(Records excerpted from a collection)
*** Begin section ***

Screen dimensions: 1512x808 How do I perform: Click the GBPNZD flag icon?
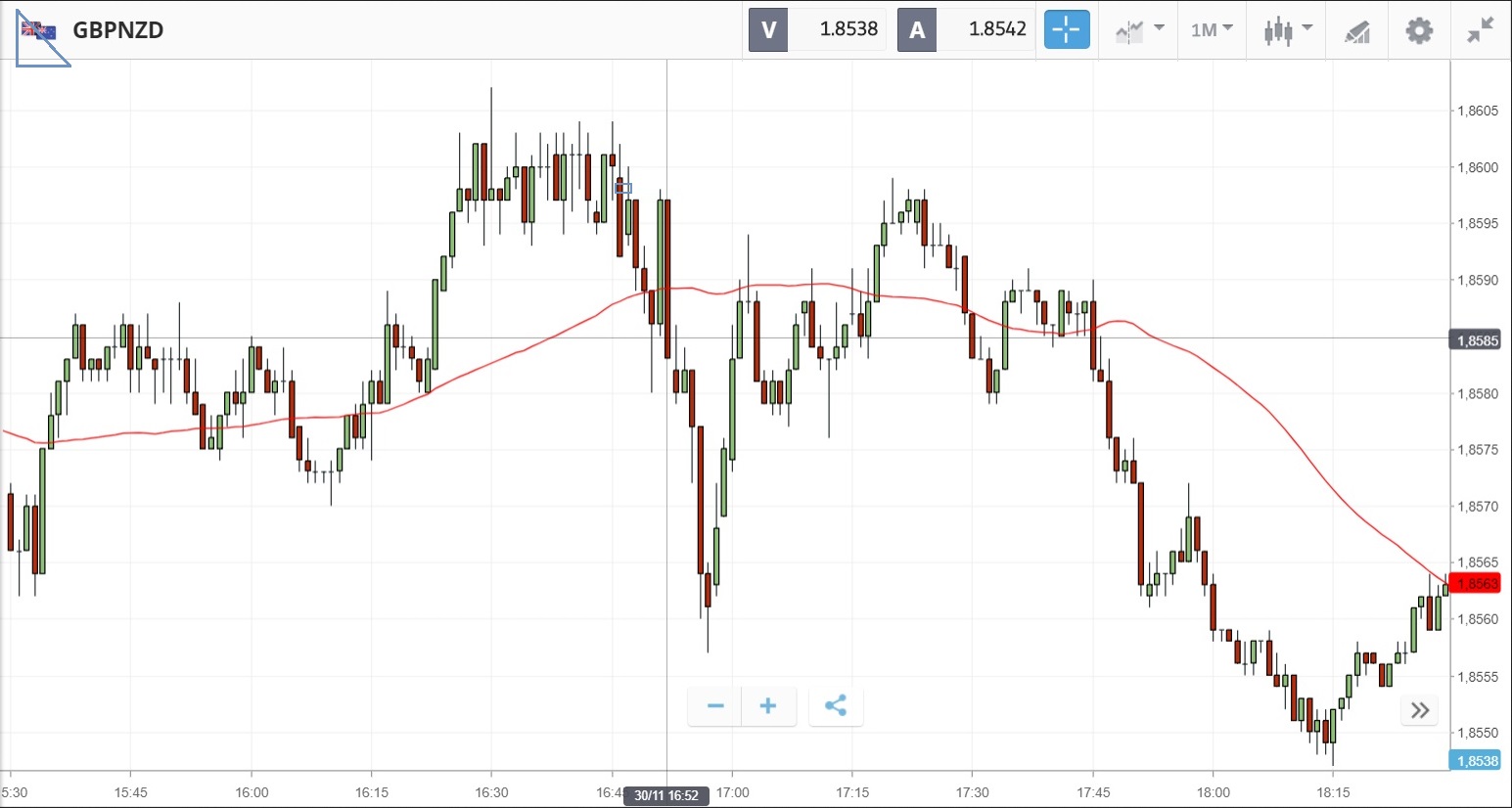[38, 30]
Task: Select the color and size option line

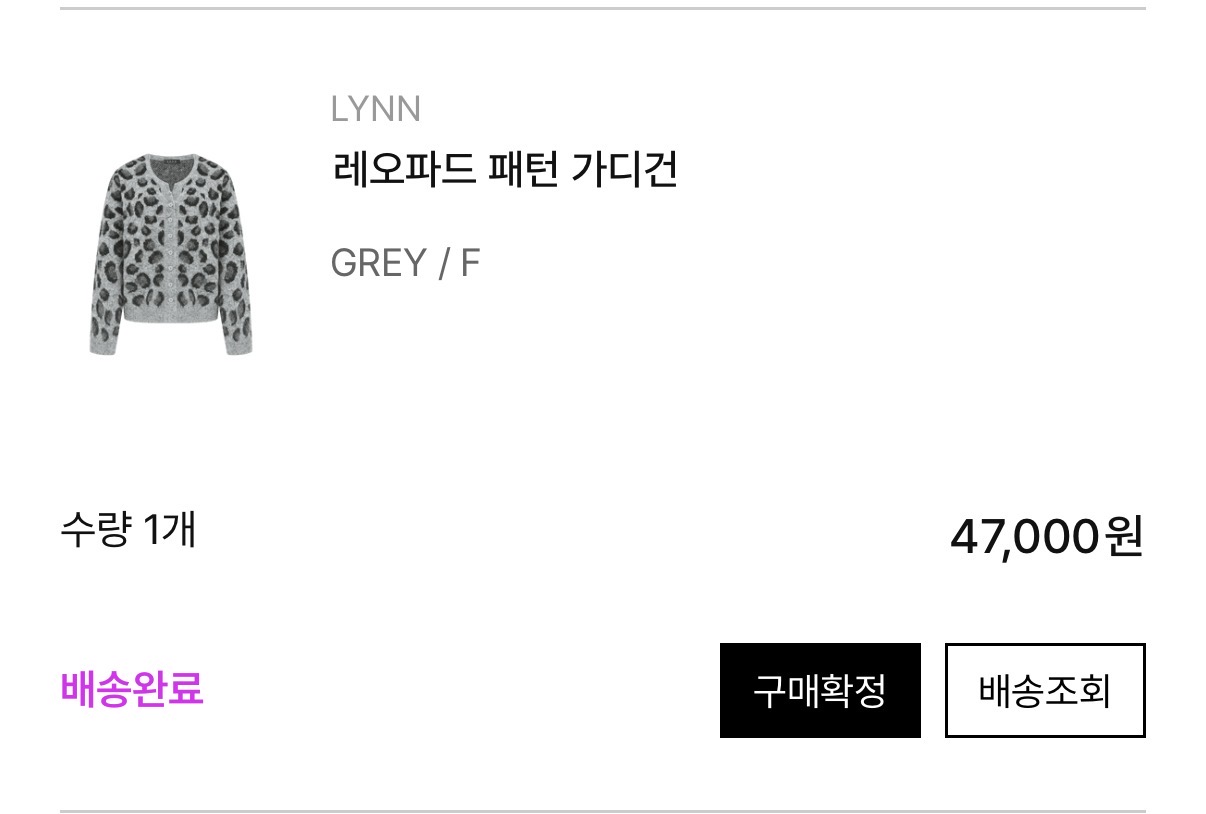Action: tap(405, 264)
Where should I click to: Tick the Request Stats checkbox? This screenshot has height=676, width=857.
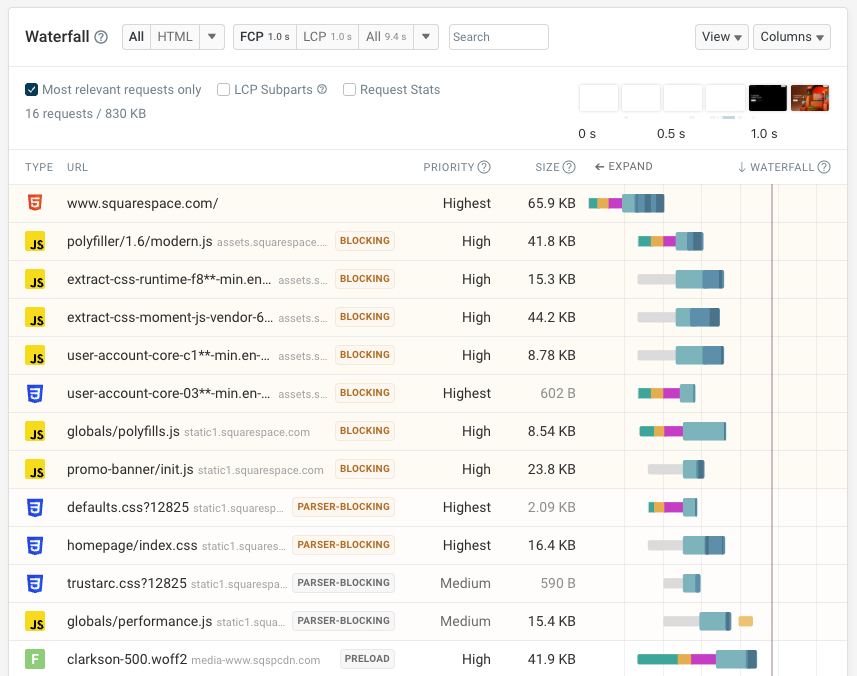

*** End section ***

■ Work item
Word for word, retype all of the data above, but include no pictures.

■ Result of the task
Screen dimensions: 1512x808 How do I perform: Click the GBPNZD flag icon?
[38, 30]
Task: Select the color and size option line

Action: tap(405, 264)
Where should I click to: Tick the Request Stats checkbox? This screenshot has height=676, width=857.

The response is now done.